更に、この南シナ海にはベトナムがもろに面していて、中部のカムラン湾を基地にして6隻のロシア製新造潜水艦を展開しようとしている(「軍事研究」2016年10月号)。この潜水艦は対艦ミサイルに加えて、地上目標を攻撃できる巡航ミサイルも装備するようだ。そしてベトナムはロシア、オランダからフリゲート艦を購入して、対潜水艦戦闘能力も向上させる。ロシアは北方では中国と手を握っていながら、中国の下腹部には匕首をつきつけている格好なのだ。それだけではない。この地域には火山も多いので、2004年のような大津波が起きれば、人造島は壊滅するだろう。

これらの島を足場に中国が、南シナ海を通航する外国船を「臨検」したり、いやがらせをすることは、平時にはあるまい。と言うのは、南シナ海は日本も含めて多数の国の重要な通航路になっているのだが、これに最も依存しているのは実は中国自身で(広州、香港など中国経済の心臓部への物流の多くが南シナ海を通る)、もしここに米軍潜水艦が潜んで中国の商船を闇討ちでもすれば、中国経済はもう成り立たない。
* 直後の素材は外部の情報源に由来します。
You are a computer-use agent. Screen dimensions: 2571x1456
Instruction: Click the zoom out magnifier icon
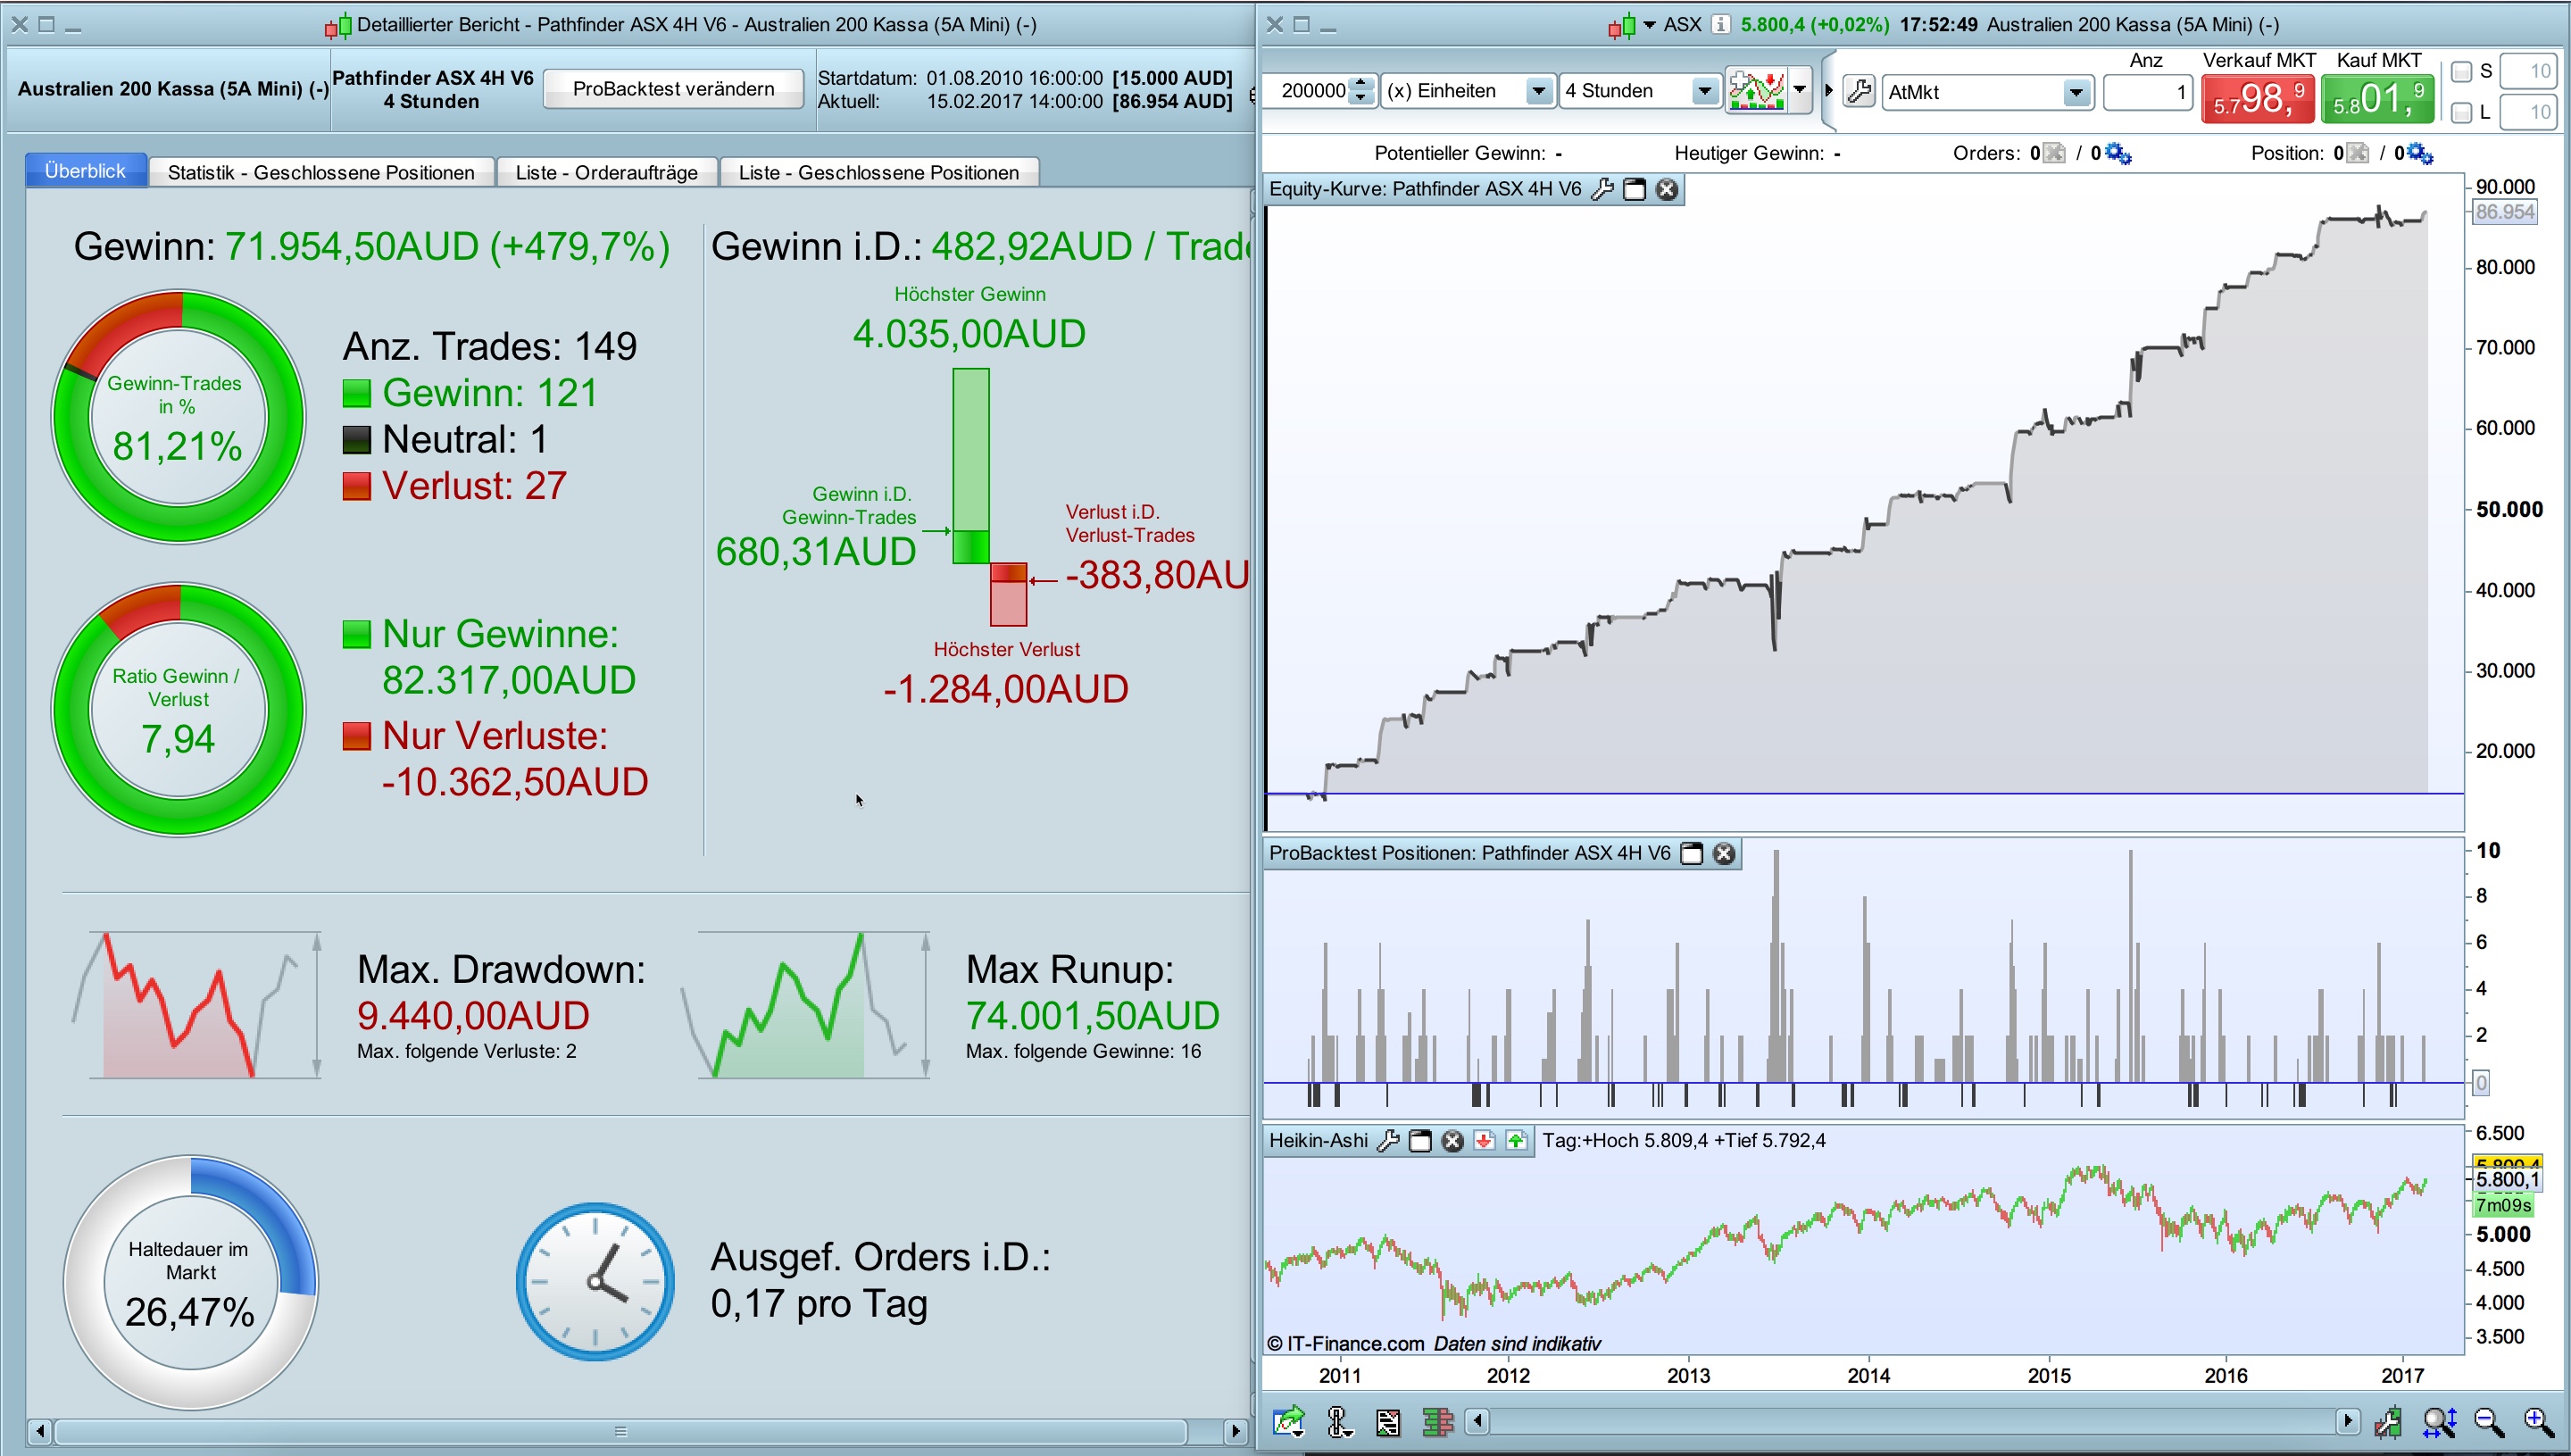(x=2489, y=1421)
日本などは、南シナ海が危なくて通れなくなっても、少し大回りしてインドネシアのロンボク海峡あたりを通っていれば、インド洋方面との海運には困らない。

人工島の建設は、島の領有権をめぐるフィリピン、マレーシア等との紛争を、力づくで中国に有利に「解決」する意味も持つ。これは日本や米国がASEAN諸国の言い分をいつも支援することで支えてやらないといけない。